Der britische Folkkünstler Martin Carthy schreibt im Begleitheft zu seiner CD »Signs of Life« (1998), dass die von Mike Yates 1974 aufgenommenen Field Recordings des englischen Romanichal Levi Smith »alles infrage gestellt haben, wovon ich dachte, das es musikalisch sinnvoll sei, und es veränderten«.

Die englische Folksängerin Norma Waterson ist auch eine Bewunderin des Gesangs der Brazils und von Wiggy Smith, Duncan Williamson, Jasper, Minty und Levi Smith, Mary Ann Haynes, Phoebe Smith und Belle Stewart, um nur einige der Travellers und Romanichals zu nennen, die von Mike Yates und anderen Forscher_innen aufgezeichnet wurden.

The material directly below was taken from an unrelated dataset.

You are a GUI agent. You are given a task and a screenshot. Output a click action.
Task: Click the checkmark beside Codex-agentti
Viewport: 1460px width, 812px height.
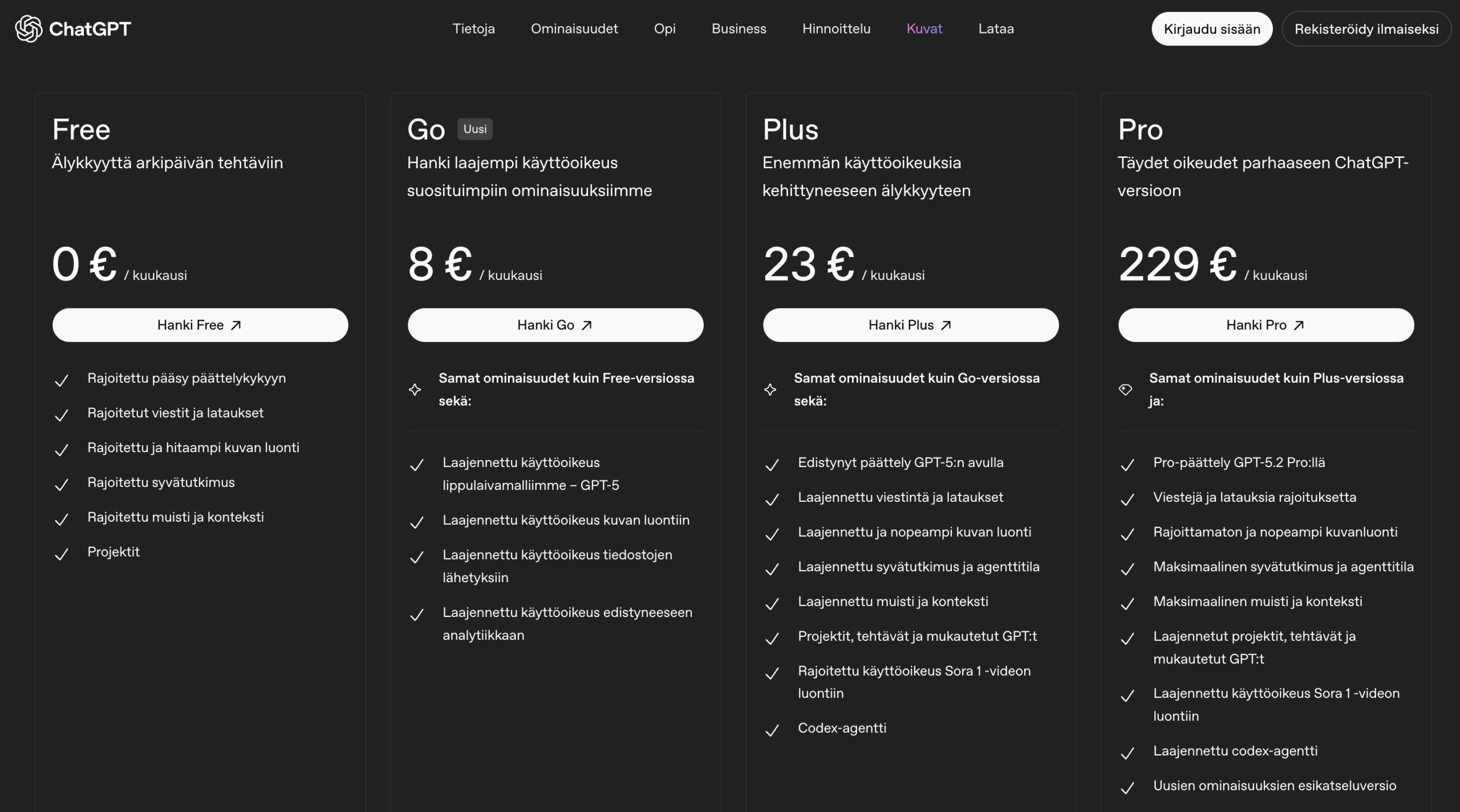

Es ist eine Ironie, dass ethnische Gruppen, die so häufig aus offiziellen Darstellungen von britischem oder irischem Leben ausgeschlossen werden, die Träger eine Folktradition wurden, die in der Gorja-Bevölkerung durch Urbanisierung, Industrialisierung und Modernisierung fast zum Verschwinden gebracht wurde.